I read recently that people can now determine the eye colour of their children or other such physical traits. Is this the beginning of the super children – created by parents in the image of anyone they choose – to look and sing like a favourie pop idol?  A gene for eye colour inserted here, a splash of auburn hair there, a touch of empathy (but not too much of course), plenty of drive and determination and a dose of charm to get them through the day.  A perfect little baby created just the way mum and dad wish them to be… but is that pushing the role of parents too much? Surely the child should have a choice in this. It’s not like a bad name that can be changed later in life if the parents get too whacky. Admittedly 18 years with a name like La-a (pronounced La-dash-a) may seem like eternity to a child stuck with it. But it’s not forever and there are ways around it. You can call yourself ‘La’ for one. Genetic modification permanently alters the genetic code with no way back.

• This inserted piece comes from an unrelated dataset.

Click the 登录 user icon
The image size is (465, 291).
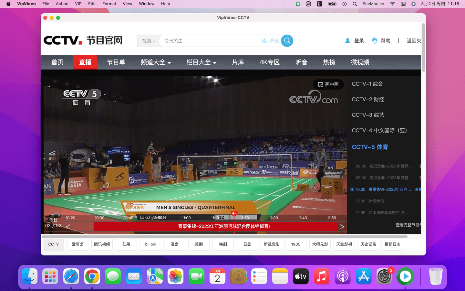(x=347, y=41)
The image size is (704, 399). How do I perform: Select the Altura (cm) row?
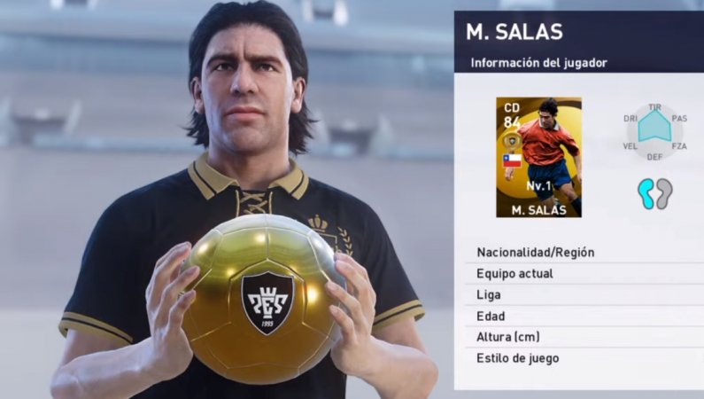(x=584, y=337)
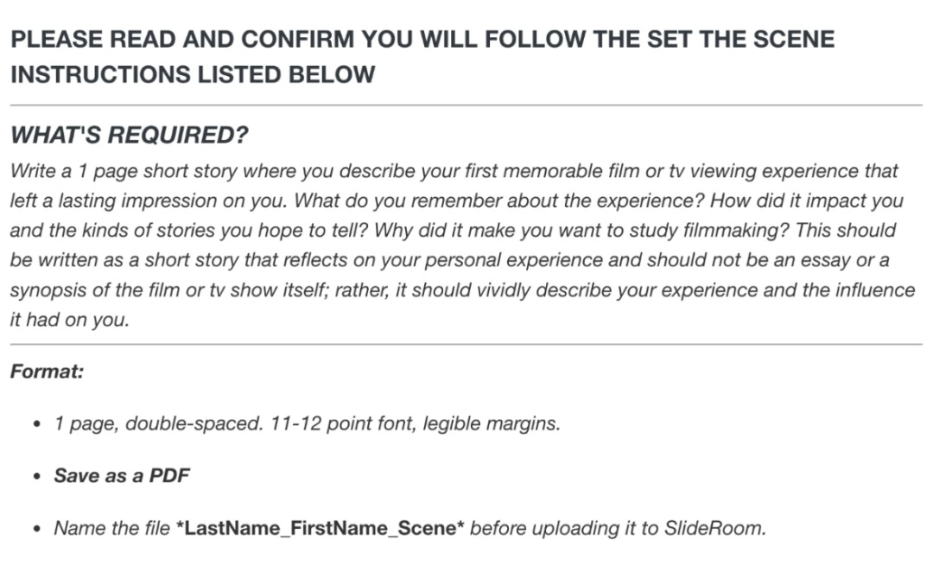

And where does it end? If a parent wants to make their child incredibly small or big, or with the added advantage of having an extra arms, or to resemble a wolf to give the youngster a better chance of making it in Hollywood, at least in playing the oft required role of movie werewolf.

It is not hard to see the merits to using genetic modification to rid the world of nasty diseases, or crippling disabilities. But even then there are some tough ethical questions such as what diseases or disabilities should be removed, and what are we saying about those in our society with a disability that we then try to eradicate? Some of humanities greatest people have been great precisely because they are different. They thought outside the box. Saw the wold in a different way and created things humanity never dreamt of. We are not in Nazi Germany. Difference and even disability should be celebrated not destroyed with the intention of creating some perfect race.

What about superficial changes, and personalities? Is it ethical to manipulate personality? Should we make everyone beautiful, remove the sociopath gene or just increase the serotonin levels in every young brain so that general contentment is raised – Brave New World Style. Is this the end of evolution as we know it? Replaced by a modern form of genetic manipulation where babies are designed in laboratories and then inserted into the womb.

Looking at this future and the last of my juicy watermelon I can’t help but wonder if maybe the watermelon seeds weren’t that bad after all. There was an appreciation for the taste of the fruit that was earned through the hard work of actually eating it – just as a worker that has worked hard all year may really appreciate the Christmas holidays in a way others cannot. Sometimes the hard things in life make it all worthwhile. Maybe a watermelon without a seed is too good – too easy to enjoy and not what a watermelon should be, just as a holiday from a holiday is not really a holiday at all.

And maybe the different talents, looks and personalities amongst humanity are so special because they are random and rare, and if everyone looked or thought a certain way or was equally good at this or that, then there would be a mediocrity to it all that destroyed what it really meant to be human.